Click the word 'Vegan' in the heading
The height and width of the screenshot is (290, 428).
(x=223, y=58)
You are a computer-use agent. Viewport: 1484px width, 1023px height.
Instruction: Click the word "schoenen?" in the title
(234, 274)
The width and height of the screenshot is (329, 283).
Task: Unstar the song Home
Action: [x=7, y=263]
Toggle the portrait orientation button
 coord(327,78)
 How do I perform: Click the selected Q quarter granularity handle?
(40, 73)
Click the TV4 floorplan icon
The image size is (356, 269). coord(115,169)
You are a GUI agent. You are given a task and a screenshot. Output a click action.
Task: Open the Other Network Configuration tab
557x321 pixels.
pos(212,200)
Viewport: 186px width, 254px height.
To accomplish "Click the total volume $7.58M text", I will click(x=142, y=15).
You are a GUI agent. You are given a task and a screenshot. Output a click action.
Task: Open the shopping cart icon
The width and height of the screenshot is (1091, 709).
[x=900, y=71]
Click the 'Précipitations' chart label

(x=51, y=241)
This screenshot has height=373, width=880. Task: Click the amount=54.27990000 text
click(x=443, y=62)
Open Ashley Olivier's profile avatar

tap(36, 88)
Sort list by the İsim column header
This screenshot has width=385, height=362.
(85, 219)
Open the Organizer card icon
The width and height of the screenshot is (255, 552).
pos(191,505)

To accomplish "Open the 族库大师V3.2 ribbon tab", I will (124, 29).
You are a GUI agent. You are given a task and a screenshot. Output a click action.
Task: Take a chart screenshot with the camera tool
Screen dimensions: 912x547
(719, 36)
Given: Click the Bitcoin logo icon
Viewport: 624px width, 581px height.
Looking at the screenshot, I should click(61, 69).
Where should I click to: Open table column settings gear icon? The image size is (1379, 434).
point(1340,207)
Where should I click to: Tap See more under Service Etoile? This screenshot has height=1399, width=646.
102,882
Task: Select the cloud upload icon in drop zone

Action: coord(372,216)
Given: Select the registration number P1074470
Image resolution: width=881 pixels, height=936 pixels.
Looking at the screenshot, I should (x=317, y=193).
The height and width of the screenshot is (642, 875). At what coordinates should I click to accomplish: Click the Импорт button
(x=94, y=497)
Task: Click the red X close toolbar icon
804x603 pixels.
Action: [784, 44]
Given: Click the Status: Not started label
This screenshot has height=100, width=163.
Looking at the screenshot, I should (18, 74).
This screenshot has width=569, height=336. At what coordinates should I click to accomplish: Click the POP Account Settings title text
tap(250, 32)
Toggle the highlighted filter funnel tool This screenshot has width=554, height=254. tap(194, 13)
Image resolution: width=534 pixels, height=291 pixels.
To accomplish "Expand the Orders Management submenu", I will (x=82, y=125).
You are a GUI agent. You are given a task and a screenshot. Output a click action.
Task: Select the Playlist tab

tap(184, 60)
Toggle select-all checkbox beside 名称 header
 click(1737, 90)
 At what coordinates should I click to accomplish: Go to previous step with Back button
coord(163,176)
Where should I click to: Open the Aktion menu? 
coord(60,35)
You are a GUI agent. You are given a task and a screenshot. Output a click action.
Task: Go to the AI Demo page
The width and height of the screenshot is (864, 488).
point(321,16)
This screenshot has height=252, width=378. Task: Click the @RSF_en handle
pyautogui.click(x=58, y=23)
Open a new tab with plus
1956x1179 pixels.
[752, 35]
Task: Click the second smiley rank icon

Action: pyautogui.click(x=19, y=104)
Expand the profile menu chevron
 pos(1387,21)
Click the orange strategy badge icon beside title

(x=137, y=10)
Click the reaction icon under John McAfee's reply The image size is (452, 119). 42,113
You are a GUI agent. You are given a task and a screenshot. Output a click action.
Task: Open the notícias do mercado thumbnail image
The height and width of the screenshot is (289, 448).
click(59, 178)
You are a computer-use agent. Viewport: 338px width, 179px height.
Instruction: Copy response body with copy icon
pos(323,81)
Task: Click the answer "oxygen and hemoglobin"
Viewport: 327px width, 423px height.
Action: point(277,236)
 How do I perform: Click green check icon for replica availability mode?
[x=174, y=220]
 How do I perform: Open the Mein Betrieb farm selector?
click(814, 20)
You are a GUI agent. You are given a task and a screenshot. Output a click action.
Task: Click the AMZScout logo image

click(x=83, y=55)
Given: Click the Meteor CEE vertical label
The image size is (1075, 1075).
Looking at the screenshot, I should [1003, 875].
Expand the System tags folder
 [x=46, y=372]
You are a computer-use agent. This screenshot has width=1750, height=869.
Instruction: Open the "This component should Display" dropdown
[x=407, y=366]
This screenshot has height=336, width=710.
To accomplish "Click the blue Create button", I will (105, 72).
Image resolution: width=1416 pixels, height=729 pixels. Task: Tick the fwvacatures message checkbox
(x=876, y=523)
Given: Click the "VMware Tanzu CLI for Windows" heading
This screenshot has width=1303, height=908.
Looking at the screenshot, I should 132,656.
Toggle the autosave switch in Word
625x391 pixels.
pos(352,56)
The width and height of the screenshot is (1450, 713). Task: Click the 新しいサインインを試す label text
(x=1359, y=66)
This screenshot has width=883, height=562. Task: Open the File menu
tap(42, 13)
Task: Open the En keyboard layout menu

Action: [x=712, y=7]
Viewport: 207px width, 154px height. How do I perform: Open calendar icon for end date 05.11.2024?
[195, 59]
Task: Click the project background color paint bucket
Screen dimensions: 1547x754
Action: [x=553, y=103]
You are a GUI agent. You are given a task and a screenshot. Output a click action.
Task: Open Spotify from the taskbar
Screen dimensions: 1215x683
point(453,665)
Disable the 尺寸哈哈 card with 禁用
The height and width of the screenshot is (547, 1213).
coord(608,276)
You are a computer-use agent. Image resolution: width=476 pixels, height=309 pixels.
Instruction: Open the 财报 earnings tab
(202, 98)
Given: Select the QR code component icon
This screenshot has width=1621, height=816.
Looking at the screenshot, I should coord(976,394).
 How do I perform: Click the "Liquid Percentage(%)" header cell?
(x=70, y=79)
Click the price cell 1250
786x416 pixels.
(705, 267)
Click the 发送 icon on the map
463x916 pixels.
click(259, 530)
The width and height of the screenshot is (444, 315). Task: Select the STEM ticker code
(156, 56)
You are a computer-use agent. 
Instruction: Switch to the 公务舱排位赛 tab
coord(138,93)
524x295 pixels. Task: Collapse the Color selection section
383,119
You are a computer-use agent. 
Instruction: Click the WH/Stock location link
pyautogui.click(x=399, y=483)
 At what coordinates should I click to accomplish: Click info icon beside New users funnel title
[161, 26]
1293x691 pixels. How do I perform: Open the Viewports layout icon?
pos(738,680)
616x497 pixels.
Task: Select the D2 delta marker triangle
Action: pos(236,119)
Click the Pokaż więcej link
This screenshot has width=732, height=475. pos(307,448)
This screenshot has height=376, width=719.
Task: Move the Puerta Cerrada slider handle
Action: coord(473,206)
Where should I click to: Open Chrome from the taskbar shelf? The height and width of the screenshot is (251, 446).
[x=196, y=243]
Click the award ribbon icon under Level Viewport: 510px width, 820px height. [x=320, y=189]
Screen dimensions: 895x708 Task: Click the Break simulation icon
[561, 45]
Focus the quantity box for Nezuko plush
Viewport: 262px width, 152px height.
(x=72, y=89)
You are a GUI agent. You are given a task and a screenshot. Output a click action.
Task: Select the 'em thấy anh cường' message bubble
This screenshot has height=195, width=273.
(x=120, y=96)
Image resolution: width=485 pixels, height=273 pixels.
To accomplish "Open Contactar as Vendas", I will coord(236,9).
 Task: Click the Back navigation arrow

============

_The task:_ Write out all the records again, switching every "GUI agent" to "desktop agent" and keeping everything else the same.

_Problem solution:_
Click the word 'Vegan' in the heading
The height and width of the screenshot is (290, 428).
(x=223, y=58)
You are a computer-use agent. Viewport: 1484px width, 1023px height.
Instruction: Click the word "schoenen?" in the title
(234, 274)
The width and height of the screenshot is (329, 283).
Task: Unstar the song Home
Action: [x=7, y=263]
Toggle the portrait orientation button
 coord(327,78)
 How do I perform: Click the selected Q quarter granularity handle?
(40, 73)
Click the TV4 floorplan icon
The image size is (356, 269). coord(115,169)
You are a desktop agent. You are given a task and a screenshot. Output a click action.
Task: Open the Other Network Configuration tab
557x321 pixels.
pos(212,200)
Viewport: 186px width, 254px height.
To accomplish "Click the total volume $7.58M text", I will click(x=142, y=15).
You are a desktop agent. You are given a task and a screenshot. Output a click action.
Task: Open the shopping cart icon
The width and height of the screenshot is (1091, 709).
[x=900, y=71]
Click the 'Précipitations' chart label

(x=51, y=241)
This screenshot has height=373, width=880. Task: Click the amount=54.27990000 text
click(x=443, y=62)
Open Ashley Olivier's profile avatar

tap(36, 88)
Sort list by the İsim column header
This screenshot has width=385, height=362.
(85, 219)
Open the Organizer card icon
The width and height of the screenshot is (255, 552).
pos(191,505)

To accomplish "Open the 族库大师V3.2 ribbon tab", I will (124, 29).
You are a desktop agent. You are given a task and a screenshot. Output a click action.
Task: Take a chart screenshot with the camera tool
Screen dimensions: 912x547
(719, 36)
Given: Click the Bitcoin logo icon
Viewport: 624px width, 581px height.
Looking at the screenshot, I should click(61, 69).
Where should I click to: Open table column settings gear icon? The image size is (1379, 434).
point(1340,207)
Where should I click to: Tap See more under Service Etoile? This screenshot has height=1399, width=646.
102,882
Task: Select the cloud upload icon in drop zone

Action: coord(372,216)
Given: Select the registration number P1074470
Image resolution: width=881 pixels, height=936 pixels.
Looking at the screenshot, I should (x=317, y=193).
The height and width of the screenshot is (642, 875). At what coordinates should I click to accomplish: Click the Импорт button
(x=94, y=497)
Task: Click the red X close toolbar icon
804x603 pixels.
Action: [784, 44]
Given: Click the Status: Not started label
This screenshot has height=100, width=163.
Looking at the screenshot, I should (18, 74).
This screenshot has width=569, height=336. At what coordinates should I click to accomplish: Click the POP Account Settings title text
tap(250, 32)
Toggle the highlighted filter funnel tool This screenshot has width=554, height=254. tap(194, 13)
Image resolution: width=534 pixels, height=291 pixels.
To accomplish "Expand the Orders Management submenu", I will (x=82, y=125).
You are a desktop agent. You are given a task and a screenshot. Output a click action.
Task: Select the Playlist tab

tap(184, 60)
Toggle select-all checkbox beside 名称 header
 click(1737, 90)
 At what coordinates should I click to accomplish: Go to previous step with Back button
coord(163,176)
Where should I click to: Open the Aktion menu? 
coord(60,35)
You are a desktop agent. You are given a task and a screenshot. Output a click action.
Task: Go to the AI Demo page
The width and height of the screenshot is (864, 488).
point(321,16)
This screenshot has height=252, width=378. Task: Click the @RSF_en handle
pyautogui.click(x=58, y=23)
Open a new tab with plus
1956x1179 pixels.
[752, 35]
Task: Click the second smiley rank icon

Action: pyautogui.click(x=19, y=104)
Expand the profile menu chevron
 pos(1387,21)
Click the orange strategy badge icon beside title

(x=137, y=10)
Click the reaction icon under John McAfee's reply The image size is (452, 119). 42,113
You are a desktop agent. You are given a task and a screenshot. Output a click action.
Task: Open the notícias do mercado thumbnail image
The height and width of the screenshot is (289, 448).
click(59, 178)
You are a computer-use agent. Viewport: 338px width, 179px height.
Instruction: Copy response body with copy icon
pos(323,81)
Task: Click the answer "oxygen and hemoglobin"
Viewport: 327px width, 423px height.
Action: point(277,236)
 How do I perform: Click green check icon for replica availability mode?
[x=174, y=220]
 How do I perform: Open the Mein Betrieb farm selector?
click(814, 20)
You are a desktop agent. You are given a task and a screenshot. Output a click action.
Task: Click the AMZScout logo image

click(x=83, y=55)
Given: Click the Meteor CEE vertical label
The image size is (1075, 1075).
Looking at the screenshot, I should [1003, 875].
Expand the System tags folder
 [x=46, y=372]
You are a computer-use agent. This screenshot has width=1750, height=869.
Instruction: Open the "This component should Display" dropdown
[x=407, y=366]
This screenshot has height=336, width=710.
To accomplish "Click the blue Create button", I will (105, 72).
Image resolution: width=1416 pixels, height=729 pixels. Task: Tick the fwvacatures message checkbox
(x=876, y=523)
Given: Click the "VMware Tanzu CLI for Windows" heading
This screenshot has width=1303, height=908.
Looking at the screenshot, I should 132,656.
Toggle the autosave switch in Word
625x391 pixels.
pos(352,56)
The width and height of the screenshot is (1450, 713). Task: Click the 新しいサインインを試す label text
(x=1359, y=66)
This screenshot has width=883, height=562. Task: Open the File menu
tap(42, 13)
Task: Open the En keyboard layout menu

Action: [x=712, y=7]
Viewport: 207px width, 154px height. How do I perform: Open calendar icon for end date 05.11.2024?
[195, 59]
Task: Click the project background color paint bucket
Screen dimensions: 1547x754
Action: [x=553, y=103]
You are a desktop agent. You are given a task and a screenshot. Output a click action.
Task: Open Spotify from the taskbar
Screen dimensions: 1215x683
point(453,665)
Disable the 尺寸哈哈 card with 禁用
The height and width of the screenshot is (547, 1213).
coord(608,276)
You are a computer-use agent. Image resolution: width=476 pixels, height=309 pixels.
Instruction: Open the 财报 earnings tab
(202, 98)
Given: Select the QR code component icon
This screenshot has width=1621, height=816.
Looking at the screenshot, I should coord(976,394).
 How do I perform: Click the "Liquid Percentage(%)" header cell?
(x=70, y=79)
Click the price cell 1250
786x416 pixels.
(705, 267)
Click the 发送 icon on the map
463x916 pixels.
click(259, 530)
The width and height of the screenshot is (444, 315). Task: Select the STEM ticker code
(156, 56)
You are a computer-use agent. 
Instruction: Switch to the 公务舱排位赛 tab
coord(138,93)
524x295 pixels. Task: Collapse the Color selection section
383,119
You are a computer-use agent. 
Instruction: Click the WH/Stock location link
pyautogui.click(x=399, y=483)
 At what coordinates should I click to accomplish: Click info icon beside New users funnel title
[161, 26]
1293x691 pixels. How do I perform: Open the Viewports layout icon?
pos(738,680)
616x497 pixels.
Task: Select the D2 delta marker triangle
Action: pos(236,119)
Click the Pokaż więcej link
This screenshot has width=732, height=475. pos(307,448)
This screenshot has height=376, width=719.
Task: Move the Puerta Cerrada slider handle
Action: coord(473,206)
Where should I click to: Open Chrome from the taskbar shelf? The height and width of the screenshot is (251, 446).
[x=196, y=243]
Click the award ribbon icon under Level Viewport: 510px width, 820px height. [x=320, y=189]
Screen dimensions: 895x708 Task: Click the Break simulation icon
[561, 45]
Focus the quantity box for Nezuko plush
Viewport: 262px width, 152px height.
(x=72, y=89)
You are a desktop agent. You are given a task and a screenshot. Output a click action.
Task: Select the 'em thấy anh cường' message bubble
This screenshot has height=195, width=273.
(x=120, y=96)
Image resolution: width=485 pixels, height=273 pixels.
To accomplish "Open Contactar as Vendas", I will coord(236,9).
 Task: Click the Back navigation arrow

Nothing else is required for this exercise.